S’il ne lésine pas sur l’utopie, Stendhal aimerait que les privilèges accordés par God fussent discret : « Les miracles suivants ne seront aperçus ni soupçonnés par personne ». Dès l’article 3, l’amoureux quelque peu défaillant qu’il est devenu se montre à la fois précis et nuancé en attendant le viagra : « La mentula, comme le doigt indicateur pour la dureté et pour le mouvement, cela à volonté. La forme, deux pouces de plus que l’article, même grosseur. Mais plaisir par la mentula, seulement deux fois la semaine ». La suite est plus originale : « Vingt fois par an le privilégié pourra se changer en l’être qu’il voudra, pourvu que cet être existe. Cent fois par an, il saura pour vingt-quatre heures la langue qu’il voudra ». Là ça devient le rêve : parler tous les trois jours le tahitien ou le télougou, le malayam ou le sumérien…
Les vœux de Stendhal ne sont pas que physiques et moraux, puisque « tous les jours, à deux heures du matin, le privilégié trouvera dans sa poche un napoléon d’or, plus la valeur de quarante francs en monnaie courante, d’argent du pays où il se trouve ». De surcroît, le privilège du privilégié rebondira parfois sur autrui ou sur l’animal : « L’animal monté par la privilégié ou tirant le véhicule qui le porte ne sera jamais malade, ne tombera jamais ». Inversement, une certaine bague et une certaine formule permettra au privilégié de se débarrasser, à six mètres à la ronde, des puces et des morpions, rats et raseurs, comme il pourra changer un chien en une femme belle ou laide, selon l’humeur ou l’usage.

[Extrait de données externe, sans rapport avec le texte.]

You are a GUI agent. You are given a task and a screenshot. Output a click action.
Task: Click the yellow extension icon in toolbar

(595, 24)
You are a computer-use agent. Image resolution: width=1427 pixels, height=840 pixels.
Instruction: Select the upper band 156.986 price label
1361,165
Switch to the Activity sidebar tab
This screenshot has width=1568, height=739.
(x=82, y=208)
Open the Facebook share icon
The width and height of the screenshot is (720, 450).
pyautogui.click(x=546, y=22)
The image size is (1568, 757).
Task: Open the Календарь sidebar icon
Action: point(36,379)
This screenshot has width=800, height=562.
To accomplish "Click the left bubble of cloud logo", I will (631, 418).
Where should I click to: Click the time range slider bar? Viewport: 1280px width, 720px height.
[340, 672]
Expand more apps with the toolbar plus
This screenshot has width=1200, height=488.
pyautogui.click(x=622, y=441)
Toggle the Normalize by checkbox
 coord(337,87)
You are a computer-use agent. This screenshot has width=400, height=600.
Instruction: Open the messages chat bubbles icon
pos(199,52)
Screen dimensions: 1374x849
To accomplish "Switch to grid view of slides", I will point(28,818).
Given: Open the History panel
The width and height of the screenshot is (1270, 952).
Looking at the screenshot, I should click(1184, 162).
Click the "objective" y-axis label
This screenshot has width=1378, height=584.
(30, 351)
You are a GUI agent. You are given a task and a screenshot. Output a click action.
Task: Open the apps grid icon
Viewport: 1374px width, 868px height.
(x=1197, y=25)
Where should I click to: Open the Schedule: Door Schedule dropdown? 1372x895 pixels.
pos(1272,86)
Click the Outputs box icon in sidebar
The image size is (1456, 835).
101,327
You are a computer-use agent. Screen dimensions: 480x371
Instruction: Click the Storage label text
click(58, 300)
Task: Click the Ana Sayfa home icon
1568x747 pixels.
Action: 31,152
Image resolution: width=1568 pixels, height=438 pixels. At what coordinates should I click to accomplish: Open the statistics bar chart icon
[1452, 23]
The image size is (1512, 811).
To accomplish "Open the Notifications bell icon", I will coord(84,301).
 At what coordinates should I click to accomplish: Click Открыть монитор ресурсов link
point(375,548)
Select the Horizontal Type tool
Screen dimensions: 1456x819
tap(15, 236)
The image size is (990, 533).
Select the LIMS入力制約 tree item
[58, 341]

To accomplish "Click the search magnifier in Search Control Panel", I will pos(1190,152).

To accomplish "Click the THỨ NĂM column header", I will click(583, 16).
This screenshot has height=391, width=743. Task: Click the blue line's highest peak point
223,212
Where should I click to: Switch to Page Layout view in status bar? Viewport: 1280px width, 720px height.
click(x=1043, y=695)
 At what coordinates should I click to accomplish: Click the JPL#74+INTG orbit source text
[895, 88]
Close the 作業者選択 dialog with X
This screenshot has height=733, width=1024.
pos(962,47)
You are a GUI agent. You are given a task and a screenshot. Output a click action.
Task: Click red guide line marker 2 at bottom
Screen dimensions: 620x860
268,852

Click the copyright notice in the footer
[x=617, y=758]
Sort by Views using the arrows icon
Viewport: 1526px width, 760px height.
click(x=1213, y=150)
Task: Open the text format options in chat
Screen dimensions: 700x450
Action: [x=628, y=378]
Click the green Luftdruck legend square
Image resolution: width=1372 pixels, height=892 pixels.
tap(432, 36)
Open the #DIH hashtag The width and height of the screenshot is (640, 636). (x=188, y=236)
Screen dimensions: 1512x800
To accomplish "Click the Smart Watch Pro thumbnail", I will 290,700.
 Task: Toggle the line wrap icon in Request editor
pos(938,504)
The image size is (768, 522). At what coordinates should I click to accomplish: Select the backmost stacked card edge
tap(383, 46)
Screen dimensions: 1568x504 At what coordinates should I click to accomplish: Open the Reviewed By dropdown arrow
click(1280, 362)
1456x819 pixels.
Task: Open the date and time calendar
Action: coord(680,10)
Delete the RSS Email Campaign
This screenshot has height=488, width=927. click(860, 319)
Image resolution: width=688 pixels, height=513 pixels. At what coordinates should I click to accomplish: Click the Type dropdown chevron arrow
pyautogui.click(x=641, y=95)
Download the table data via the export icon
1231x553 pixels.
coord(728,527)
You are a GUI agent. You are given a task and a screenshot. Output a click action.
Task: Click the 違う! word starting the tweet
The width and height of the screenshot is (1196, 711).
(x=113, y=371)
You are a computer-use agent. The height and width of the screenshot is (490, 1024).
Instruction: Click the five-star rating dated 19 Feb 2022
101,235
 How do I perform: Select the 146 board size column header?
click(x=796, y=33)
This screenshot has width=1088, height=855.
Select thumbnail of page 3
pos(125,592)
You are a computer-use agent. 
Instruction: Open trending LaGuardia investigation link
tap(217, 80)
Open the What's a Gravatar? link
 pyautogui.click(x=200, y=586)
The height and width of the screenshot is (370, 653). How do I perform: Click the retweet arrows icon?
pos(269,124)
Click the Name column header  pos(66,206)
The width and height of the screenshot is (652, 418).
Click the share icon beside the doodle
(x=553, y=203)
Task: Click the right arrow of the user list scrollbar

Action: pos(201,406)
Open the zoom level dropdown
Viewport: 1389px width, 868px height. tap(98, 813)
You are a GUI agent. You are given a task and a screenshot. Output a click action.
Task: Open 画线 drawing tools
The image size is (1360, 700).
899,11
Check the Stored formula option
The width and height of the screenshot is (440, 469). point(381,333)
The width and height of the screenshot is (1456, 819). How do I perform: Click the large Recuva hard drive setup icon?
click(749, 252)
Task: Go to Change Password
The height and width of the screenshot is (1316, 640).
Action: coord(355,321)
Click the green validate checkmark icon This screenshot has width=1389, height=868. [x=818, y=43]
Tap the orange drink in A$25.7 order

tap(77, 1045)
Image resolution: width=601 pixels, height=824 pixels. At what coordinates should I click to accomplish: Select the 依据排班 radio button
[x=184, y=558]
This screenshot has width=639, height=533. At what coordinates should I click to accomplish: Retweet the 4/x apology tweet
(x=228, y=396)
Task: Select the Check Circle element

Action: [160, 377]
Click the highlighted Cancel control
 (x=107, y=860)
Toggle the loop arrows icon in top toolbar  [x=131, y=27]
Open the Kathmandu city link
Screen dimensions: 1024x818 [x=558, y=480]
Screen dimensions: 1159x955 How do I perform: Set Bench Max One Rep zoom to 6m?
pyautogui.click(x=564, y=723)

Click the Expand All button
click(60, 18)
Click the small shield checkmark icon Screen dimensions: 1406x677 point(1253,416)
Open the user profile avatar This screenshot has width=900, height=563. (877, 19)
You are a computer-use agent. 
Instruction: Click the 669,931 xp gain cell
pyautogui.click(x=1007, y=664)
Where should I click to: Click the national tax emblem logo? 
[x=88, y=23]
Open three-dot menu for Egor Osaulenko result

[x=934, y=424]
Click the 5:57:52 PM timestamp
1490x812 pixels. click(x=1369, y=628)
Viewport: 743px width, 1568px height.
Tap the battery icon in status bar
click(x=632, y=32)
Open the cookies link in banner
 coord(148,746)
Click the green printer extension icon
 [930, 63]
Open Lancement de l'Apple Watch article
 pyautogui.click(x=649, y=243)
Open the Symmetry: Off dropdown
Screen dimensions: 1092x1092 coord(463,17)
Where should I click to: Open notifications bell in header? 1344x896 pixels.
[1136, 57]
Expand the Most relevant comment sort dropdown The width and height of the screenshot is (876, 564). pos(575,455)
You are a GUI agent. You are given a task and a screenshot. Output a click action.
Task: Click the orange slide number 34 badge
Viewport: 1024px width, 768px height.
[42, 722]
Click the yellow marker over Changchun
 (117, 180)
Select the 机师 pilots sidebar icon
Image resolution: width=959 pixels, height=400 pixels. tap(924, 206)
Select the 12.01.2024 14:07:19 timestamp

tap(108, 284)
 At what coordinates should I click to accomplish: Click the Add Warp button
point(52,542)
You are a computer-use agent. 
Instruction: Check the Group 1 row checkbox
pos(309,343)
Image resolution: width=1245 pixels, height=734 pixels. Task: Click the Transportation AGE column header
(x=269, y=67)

Ces folles requêtes se parent, ici et là, d’une aura mélancolique, comme celle de l’article 20 : « Le privilégié ne sera jamais plus malheureux qu’il ne l’a été du 1er août 1839 au 1er avril 1840 ». On se rappelle que ces Privilèges furent rédigés le 10 avril 1840…
Il faut citer aussi tout l’article 21 pour évaluer le départ et les nuances de ces requêtes : « Vingt fois par an, le privilégié pourra deviner la pensée de toutes les personnes qui sont autour de lui à vingt pas de distance. Cent vingt fois par an, il pourra voir ce que fait actuellement la personne qu’il voudra ; il y a exception complète pour la femme qu’il aimera le mieux. Il y a encore exception pour les actions sales et dégoûtantes ».
On est tout rassuré. A cela près que le privilégié réclame aussi le droit de tuer un peu, de temps en temps (dix êtres humains par an, mais aucun auquel il aurait parlé), mais s’il peut prendre la vie il ne saurait dérober aucun objet : ses membres le lui refuseraient. Ainsi de suite…
Tel stendhalien (Victor Del Litto) voyait en ces Privilèges « un texte d’une importance capitale », mais en quoi donc ? Je me le demande. Il y a là, sûrement, une curiosité littéraire tout à fait étonnante, qu’on peut prendre comme un jeu ou comme une suite de rêveries à connotations confidentielles ou compulsives. « L’imagination surpuissante terrasse la désenchantement du monde, sa mesquinerie réduite », écrit Antoine de Baecque dans sa préface un brin ronflante qu’un autre stendhalien plus goguenard de ma connaissance, Paul Léautaud, eût probablement taxé de « littérature »…
Stendhal. Les Privilèges. Préface d’Antoine de Baecque. Rivages poche, Petite Bibliothèque, 61p.